Required work: Omit every picture. Return all other data as it stands.

[Records from a dataset]
____________
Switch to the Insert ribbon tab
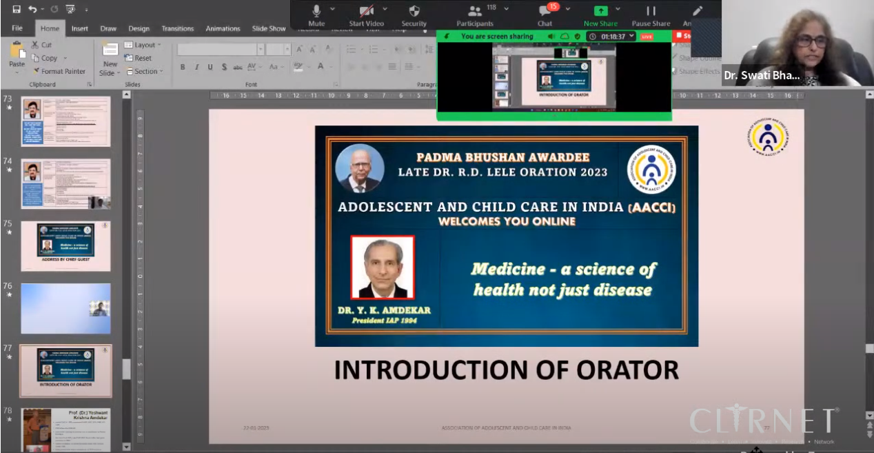Viewport: 874px width, 453px height. pos(79,28)
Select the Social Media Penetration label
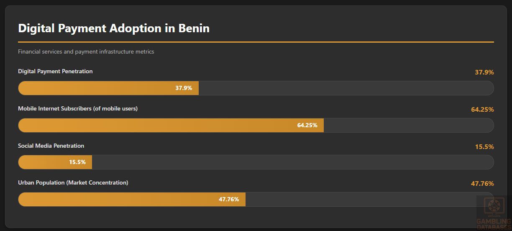 coord(51,146)
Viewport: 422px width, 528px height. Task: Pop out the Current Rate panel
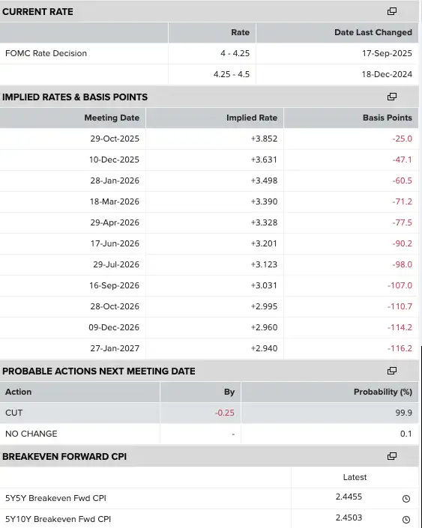pos(392,11)
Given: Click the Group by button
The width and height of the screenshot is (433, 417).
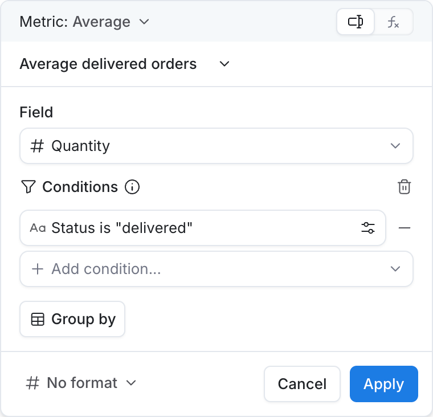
____________
Solution for this exercise:
Switch to the Insert ribbon tab
Viewport: 874px width, 453px height. pos(79,28)
Select the Social Media Penetration label
 coord(51,146)
Viewport: 422px width, 528px height. Task: Pop out the Current Rate panel
pos(392,11)
Given: Click the Group by button
The width and height of the screenshot is (433, 417).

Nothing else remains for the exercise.